Has it ever happened to you? You’ve been doing something for years and one day you stop and ask–Why? I’m talking about a questioning that persists, prevents you from carrying on as usual, erodes your customary assumptions, halts you with deeper and deeper whys until you feel disoriented, until you find you’re questioning everything.
I’ve spent the past several years in this mode, questioning my work. Why do I write what I write? What exactly am I trying to do? What drives me? Do I enjoy it? Is it fulfilling? At first, as it settled in, I answered the last two questions with a resounding NO and experienced a profound sadness.This profession that had seemed for so long a dream come true had gone stale for me.
There was nothing for it but to invite this dragon to tea. To sit down with this fear-inducing entity and look it right in the eyes. Hello, ennui, I see you. Let’s talk.
With the help of quantities of tea, reading, experimentation, long walks, meditation, discussions, more experimentation I considered what I was doing and why I was doing it. What began with some measure of despair became an engaging quest. I’ve fallen in love with writing all over again. I’d say the only negative in all this (in hindsight–it was painful at first) was the delay in publication of my next book–I wound up tearing apart the book I’d been writing and starting over, same topic but completely different approach. Other than that, I’m energized and enjoying myself again.
So I have a slew of ideas I intend to share on this blog going forward–the heart of the matter, for whom I write, why I choose to write historical fiction rather than biography, the practice of patience….

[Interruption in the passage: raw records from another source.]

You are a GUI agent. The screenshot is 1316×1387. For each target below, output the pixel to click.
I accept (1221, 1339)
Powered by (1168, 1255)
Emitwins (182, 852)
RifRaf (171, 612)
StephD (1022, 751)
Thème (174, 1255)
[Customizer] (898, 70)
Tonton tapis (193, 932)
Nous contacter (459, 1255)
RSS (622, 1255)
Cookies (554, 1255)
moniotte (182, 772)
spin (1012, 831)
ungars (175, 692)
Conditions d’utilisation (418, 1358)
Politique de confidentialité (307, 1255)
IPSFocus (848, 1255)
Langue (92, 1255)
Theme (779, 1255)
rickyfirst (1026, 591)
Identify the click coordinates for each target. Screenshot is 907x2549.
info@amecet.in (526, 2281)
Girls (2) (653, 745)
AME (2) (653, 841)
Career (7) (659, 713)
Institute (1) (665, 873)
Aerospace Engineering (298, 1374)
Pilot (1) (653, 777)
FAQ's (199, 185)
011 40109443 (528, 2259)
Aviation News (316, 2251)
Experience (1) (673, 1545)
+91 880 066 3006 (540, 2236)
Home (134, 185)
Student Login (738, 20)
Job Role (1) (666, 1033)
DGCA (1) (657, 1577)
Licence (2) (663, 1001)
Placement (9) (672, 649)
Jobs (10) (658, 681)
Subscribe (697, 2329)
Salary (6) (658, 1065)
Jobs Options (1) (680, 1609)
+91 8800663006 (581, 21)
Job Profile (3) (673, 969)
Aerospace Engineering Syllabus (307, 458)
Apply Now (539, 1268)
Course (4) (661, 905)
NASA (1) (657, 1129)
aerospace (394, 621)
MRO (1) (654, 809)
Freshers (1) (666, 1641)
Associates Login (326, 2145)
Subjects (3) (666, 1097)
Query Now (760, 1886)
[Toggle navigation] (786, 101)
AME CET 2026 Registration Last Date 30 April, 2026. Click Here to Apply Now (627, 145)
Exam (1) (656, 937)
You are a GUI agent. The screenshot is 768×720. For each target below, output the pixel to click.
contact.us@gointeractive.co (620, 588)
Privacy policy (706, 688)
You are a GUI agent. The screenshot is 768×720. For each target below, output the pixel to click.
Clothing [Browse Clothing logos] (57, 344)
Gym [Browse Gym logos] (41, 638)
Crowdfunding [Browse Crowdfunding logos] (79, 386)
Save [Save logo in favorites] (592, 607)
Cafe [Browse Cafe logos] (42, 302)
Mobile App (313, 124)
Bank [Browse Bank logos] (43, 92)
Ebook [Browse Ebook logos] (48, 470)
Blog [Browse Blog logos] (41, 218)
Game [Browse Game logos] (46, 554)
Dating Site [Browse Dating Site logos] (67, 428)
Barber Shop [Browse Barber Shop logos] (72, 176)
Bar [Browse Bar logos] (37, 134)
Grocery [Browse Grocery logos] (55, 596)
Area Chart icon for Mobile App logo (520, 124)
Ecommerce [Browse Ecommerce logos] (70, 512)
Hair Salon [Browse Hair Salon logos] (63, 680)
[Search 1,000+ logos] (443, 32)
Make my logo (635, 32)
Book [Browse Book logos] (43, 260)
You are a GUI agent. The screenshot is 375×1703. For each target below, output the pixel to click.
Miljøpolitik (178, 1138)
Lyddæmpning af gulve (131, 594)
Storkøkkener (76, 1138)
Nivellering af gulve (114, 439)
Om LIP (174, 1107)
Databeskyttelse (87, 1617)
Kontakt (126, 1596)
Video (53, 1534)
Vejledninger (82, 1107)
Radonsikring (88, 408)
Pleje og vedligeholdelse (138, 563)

On that latter, I’m observing myself as I struggle to be patient while working toward a 2 April deadline for the completion of this new draft. Impatience is death to quality and engagement, yet there’s that nagging “oh get on with it” mantra that can resonate rather loudly. The trick is finding a balance between ignoring time and keeping the deadline date in the back of my mind, staying present with the task at hand including taking the time to consider the purpose of each scene and planning my approach. Which, of course, changes throughout the day as I encounter surprises–that’s the true test of my patience. But it’s also a clear sign that I’m writing lively characters. Breathe deep.
Enough for today–Joan of Kent is in Calais and I want her out of there by day’s end.